## Information shown
□ □ □ □ □ □ □
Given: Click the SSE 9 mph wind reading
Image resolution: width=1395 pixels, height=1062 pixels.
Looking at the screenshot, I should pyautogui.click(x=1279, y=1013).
□ □ □ □ □ □ □
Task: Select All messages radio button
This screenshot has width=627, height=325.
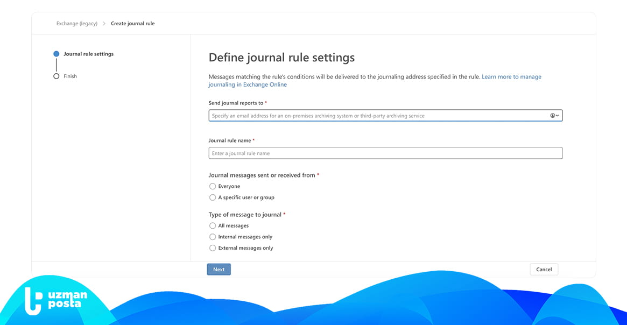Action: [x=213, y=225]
□ □ □ □ □ □ □
## Set exercise
Convert the material into a CSV with two columns, input and output, starting at the line that contains "Given: Click the SSE 9 mph wind reading" and ending after the line that contains "Looking at the". Give one row for each item, put each field in double quotes, and replace any line breaks inside a field with spaces.

## The solution
input,output
"Given: Click the SSE 9 mph wind reading Image resolution: width=1395 pixels, height=1062 pixels.","Looking at the screenshot, I should pyautogui.click(x=1279, y=1013)."